*Problem description*. Records follow. Pull out every line that contains "computer".

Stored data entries

'''

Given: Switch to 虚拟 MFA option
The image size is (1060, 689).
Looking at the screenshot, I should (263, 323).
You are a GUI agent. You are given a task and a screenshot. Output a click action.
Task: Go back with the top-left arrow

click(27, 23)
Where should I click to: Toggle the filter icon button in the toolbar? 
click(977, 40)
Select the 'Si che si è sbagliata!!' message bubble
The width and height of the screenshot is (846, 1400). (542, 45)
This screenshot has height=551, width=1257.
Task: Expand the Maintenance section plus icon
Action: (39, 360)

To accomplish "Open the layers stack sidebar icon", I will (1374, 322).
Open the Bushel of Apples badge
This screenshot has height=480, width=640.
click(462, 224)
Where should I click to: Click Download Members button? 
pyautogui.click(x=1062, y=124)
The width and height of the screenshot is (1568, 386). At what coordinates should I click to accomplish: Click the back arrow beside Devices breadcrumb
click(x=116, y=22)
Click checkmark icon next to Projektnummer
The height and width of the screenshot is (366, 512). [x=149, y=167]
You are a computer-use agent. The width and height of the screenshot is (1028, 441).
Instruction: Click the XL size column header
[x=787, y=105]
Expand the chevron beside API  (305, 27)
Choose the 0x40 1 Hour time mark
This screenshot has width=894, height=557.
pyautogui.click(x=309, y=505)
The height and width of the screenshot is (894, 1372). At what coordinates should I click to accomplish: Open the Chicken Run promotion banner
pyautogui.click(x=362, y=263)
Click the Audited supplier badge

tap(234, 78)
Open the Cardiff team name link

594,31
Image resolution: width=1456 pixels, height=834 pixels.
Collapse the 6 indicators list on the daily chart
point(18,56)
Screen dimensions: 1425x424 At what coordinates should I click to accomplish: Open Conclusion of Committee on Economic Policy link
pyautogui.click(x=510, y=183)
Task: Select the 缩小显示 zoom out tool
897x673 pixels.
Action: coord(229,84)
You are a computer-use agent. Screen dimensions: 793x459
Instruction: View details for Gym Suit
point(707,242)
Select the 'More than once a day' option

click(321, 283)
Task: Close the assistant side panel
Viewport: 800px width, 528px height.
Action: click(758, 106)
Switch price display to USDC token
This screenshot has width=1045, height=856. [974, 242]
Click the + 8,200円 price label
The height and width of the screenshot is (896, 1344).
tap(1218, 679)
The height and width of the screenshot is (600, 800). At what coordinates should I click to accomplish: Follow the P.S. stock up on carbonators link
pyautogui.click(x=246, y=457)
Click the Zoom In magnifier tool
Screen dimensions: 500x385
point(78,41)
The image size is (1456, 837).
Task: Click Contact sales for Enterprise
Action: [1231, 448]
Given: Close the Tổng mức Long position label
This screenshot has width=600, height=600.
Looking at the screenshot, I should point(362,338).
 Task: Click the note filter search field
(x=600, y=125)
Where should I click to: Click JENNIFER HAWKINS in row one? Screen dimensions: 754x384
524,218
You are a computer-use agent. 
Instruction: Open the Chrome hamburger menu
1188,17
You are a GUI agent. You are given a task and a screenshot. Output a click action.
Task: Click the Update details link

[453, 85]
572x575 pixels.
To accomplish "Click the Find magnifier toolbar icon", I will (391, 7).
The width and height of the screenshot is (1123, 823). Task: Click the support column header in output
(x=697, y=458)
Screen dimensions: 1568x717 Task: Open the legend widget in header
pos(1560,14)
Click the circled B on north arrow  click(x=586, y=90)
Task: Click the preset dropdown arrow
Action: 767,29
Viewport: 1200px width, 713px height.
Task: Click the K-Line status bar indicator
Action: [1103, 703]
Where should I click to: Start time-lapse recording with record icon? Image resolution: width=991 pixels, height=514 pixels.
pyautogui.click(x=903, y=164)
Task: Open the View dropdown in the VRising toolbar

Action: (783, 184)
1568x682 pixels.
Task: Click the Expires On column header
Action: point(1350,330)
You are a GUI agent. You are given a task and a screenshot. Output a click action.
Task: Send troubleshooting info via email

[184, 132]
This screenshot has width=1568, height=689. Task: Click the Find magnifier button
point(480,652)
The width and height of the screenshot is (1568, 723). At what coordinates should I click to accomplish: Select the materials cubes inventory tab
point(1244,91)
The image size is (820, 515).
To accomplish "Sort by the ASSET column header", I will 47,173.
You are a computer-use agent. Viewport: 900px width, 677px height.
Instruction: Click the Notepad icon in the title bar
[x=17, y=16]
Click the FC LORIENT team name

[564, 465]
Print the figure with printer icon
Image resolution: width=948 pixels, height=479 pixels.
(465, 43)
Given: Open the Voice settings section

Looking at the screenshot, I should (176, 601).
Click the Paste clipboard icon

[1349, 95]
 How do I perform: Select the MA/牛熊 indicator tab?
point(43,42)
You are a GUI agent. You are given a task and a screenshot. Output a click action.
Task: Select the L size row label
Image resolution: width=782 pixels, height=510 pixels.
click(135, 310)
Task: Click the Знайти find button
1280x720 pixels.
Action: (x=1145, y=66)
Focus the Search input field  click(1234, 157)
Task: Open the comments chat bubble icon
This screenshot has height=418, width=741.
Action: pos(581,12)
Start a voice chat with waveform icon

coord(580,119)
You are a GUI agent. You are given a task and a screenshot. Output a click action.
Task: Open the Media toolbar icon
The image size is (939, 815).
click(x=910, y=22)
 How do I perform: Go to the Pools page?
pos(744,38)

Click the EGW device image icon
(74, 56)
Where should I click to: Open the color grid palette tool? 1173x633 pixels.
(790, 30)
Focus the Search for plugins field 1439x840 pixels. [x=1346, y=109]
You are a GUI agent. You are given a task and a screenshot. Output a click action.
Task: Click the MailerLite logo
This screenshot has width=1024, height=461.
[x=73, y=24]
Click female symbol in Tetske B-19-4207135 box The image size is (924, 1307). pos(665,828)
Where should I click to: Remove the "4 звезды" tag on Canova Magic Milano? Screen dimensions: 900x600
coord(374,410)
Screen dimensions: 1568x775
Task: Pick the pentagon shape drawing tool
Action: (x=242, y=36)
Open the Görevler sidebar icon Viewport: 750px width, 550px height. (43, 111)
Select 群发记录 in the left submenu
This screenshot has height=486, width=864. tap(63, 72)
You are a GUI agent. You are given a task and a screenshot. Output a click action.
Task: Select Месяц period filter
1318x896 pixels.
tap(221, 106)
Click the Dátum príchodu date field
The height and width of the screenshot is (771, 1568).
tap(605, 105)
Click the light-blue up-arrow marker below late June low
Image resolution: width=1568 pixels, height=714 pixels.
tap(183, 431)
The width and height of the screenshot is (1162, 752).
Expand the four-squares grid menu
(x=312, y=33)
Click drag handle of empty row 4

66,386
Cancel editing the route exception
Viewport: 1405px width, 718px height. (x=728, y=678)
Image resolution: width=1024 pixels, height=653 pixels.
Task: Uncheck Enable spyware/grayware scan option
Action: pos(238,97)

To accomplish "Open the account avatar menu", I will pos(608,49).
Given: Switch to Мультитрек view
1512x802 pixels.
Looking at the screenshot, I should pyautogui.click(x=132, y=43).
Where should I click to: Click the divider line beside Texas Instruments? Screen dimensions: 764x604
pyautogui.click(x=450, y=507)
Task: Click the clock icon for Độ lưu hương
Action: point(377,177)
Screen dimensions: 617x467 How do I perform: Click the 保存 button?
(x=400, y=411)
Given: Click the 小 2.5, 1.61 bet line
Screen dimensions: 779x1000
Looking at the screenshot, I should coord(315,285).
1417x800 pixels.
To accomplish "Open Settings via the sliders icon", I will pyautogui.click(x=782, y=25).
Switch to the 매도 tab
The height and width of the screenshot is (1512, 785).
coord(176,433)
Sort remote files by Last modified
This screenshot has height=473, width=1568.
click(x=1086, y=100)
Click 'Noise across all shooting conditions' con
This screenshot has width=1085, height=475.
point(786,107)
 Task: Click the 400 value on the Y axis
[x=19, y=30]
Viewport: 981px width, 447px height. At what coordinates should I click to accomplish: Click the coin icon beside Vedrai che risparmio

'''

*Written response*.
You are a computer-use agent. The width and height of the screenshot is (1028, 441).
You are a computer-use agent. Screen dimensions: 793x459
You are a computer-use agent. 
You are a computer-use agent. Viewport: 900px width, 677px height.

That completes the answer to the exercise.